:: Document section

To this aim, an LVC model was parametrized from a single MRCIS calculation using a “one-shot” approach.¹ The resulting population dynamics (Figure 2b) demonstrates that the simple LVC model is able to qualitatively reproduce the main features of the ab initio results: initial population transfer from ¹B₁ to ¹A₂, long-lived oscillations between those two states, and ultrafast ISC to the ³B₂ state. This is very encouraging given that the primary triplet state(s) involved in the ISC process were heavily disputed in the past.³⁹ The main limitation of the employed LVC model of SO₂ is that the ground-state harmonic oscillator in V₀ is too stiff to describe the excited states, explaining the too-fast oscillations in Figure 2b. Overall, 1800 trajectories (amounting to 1.26 ns of total simulation time) were propagated using the efficient “pysharc” implementation with optimized file I/O^1,29 at a total cost of merely 5 CPUh.

3.2. Acetone Intra-Rydberg-State Dynamics

Acetone was studied in the gas phase with SH/LVC in order to resolve the population dynamics among the set of the three near-degenerate n3p Rydberg states.⁴⁰ The main challenge stems from the many different internal conversion processes (n3p_x ⇄ n3p_y ⇄ n3p_z, n3p_x/n3p_y/n3p_z → ππ*) that take place simultaneously (Figure 3a), preventing one from obtaining all of the involved time constants from experimental data, e.g., from time-resolved photoelectron spectroscopy.

Figure 3.

(a) Kinetic model and globally fitted time constants obtained from the population data for acetone. (b) Evolution of diabatic populations after excitation to different n3p Rydberg states. (c) Comparison of the effective time constants from simulation and time-resolved photoelectron spectroscopy. Adapted from ref (40). Copyright 2020 American Chemical Society.

::::

◆ Written request A:
Reproduce the listing word for word, starting with its first line and going on through the line with "Action: tap(542, 89)".
The listing that follows has no connection to the passage.

:: Available records

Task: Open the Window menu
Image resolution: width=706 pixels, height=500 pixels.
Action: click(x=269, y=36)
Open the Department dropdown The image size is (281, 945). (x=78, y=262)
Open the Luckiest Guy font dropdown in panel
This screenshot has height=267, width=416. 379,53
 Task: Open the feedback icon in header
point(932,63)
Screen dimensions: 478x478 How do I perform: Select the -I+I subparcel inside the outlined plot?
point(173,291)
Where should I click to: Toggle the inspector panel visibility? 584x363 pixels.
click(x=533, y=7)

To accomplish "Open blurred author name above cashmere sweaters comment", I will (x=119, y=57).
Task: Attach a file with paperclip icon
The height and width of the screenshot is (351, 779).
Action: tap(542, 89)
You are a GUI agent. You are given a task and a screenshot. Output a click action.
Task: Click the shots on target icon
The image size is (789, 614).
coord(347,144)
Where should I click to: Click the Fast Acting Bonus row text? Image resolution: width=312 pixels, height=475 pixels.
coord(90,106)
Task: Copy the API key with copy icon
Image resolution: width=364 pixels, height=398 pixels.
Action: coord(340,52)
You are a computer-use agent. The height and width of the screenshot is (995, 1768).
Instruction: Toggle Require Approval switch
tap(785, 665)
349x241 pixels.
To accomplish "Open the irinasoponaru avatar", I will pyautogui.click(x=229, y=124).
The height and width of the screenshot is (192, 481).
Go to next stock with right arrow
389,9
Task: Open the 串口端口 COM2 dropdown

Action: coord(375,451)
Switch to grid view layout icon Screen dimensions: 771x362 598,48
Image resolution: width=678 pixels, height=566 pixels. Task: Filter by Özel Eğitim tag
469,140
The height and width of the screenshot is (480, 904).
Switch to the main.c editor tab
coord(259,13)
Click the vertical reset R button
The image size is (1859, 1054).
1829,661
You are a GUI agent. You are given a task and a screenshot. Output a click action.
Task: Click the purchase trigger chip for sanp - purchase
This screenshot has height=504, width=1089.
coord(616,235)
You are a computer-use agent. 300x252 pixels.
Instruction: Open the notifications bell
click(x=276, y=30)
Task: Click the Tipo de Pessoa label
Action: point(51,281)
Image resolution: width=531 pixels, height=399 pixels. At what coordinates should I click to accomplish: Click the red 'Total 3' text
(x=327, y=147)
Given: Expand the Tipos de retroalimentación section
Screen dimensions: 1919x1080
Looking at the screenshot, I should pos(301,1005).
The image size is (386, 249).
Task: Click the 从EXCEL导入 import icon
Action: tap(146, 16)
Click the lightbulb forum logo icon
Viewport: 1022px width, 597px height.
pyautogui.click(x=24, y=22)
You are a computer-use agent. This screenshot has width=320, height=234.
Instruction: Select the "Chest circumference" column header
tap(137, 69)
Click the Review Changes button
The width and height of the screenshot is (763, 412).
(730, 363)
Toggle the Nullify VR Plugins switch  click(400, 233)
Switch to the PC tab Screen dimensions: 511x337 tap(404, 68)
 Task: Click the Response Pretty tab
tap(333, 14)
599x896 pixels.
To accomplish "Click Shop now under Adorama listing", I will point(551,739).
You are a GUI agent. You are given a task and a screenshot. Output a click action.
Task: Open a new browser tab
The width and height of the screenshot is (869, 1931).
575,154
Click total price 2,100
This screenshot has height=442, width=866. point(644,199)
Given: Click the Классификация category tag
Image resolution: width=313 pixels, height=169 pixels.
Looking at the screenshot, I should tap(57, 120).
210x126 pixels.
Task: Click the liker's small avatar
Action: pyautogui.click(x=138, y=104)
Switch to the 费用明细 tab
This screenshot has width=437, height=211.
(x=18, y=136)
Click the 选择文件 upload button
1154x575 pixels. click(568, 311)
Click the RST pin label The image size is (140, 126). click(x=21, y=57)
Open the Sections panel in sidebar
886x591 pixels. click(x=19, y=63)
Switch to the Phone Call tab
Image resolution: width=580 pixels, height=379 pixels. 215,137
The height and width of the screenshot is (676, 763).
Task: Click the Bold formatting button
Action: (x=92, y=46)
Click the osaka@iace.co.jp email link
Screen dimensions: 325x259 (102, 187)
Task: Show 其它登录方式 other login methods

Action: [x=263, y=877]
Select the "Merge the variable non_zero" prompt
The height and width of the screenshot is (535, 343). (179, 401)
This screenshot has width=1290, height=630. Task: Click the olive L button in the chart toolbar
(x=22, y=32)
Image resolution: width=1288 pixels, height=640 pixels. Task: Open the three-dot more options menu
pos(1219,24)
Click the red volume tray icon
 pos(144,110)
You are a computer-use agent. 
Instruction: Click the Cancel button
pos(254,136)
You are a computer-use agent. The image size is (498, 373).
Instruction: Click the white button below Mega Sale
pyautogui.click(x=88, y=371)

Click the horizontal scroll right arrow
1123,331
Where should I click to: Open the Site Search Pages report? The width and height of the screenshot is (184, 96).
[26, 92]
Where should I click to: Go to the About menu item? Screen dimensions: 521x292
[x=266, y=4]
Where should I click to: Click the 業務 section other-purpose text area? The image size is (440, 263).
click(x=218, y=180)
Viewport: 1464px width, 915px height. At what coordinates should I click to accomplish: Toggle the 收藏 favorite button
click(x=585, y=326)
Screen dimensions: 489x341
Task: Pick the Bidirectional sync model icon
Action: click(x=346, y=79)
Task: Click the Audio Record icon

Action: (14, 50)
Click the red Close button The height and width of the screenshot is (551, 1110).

::::

◆ Written request B:
In the passage, what was the total computational cost of propagating the 1800 SO₂ trajectories?

◆ Task output A:
Task: Open the Window menu
Image resolution: width=706 pixels, height=500 pixels.
Action: click(x=269, y=36)
Open the Department dropdown The image size is (281, 945). (x=78, y=262)
Open the Luckiest Guy font dropdown in panel
This screenshot has height=267, width=416. 379,53
 Task: Open the feedback icon in header
point(932,63)
Screen dimensions: 478x478 How do I perform: Select the -I+I subparcel inside the outlined plot?
point(173,291)
Where should I click to: Toggle the inspector panel visibility? 584x363 pixels.
click(x=533, y=7)

To accomplish "Open blurred author name above cashmere sweaters comment", I will (x=119, y=57).
Task: Attach a file with paperclip icon
The height and width of the screenshot is (351, 779).
Action: tap(542, 89)

◆ Task output B:
Merely 5 CPUh.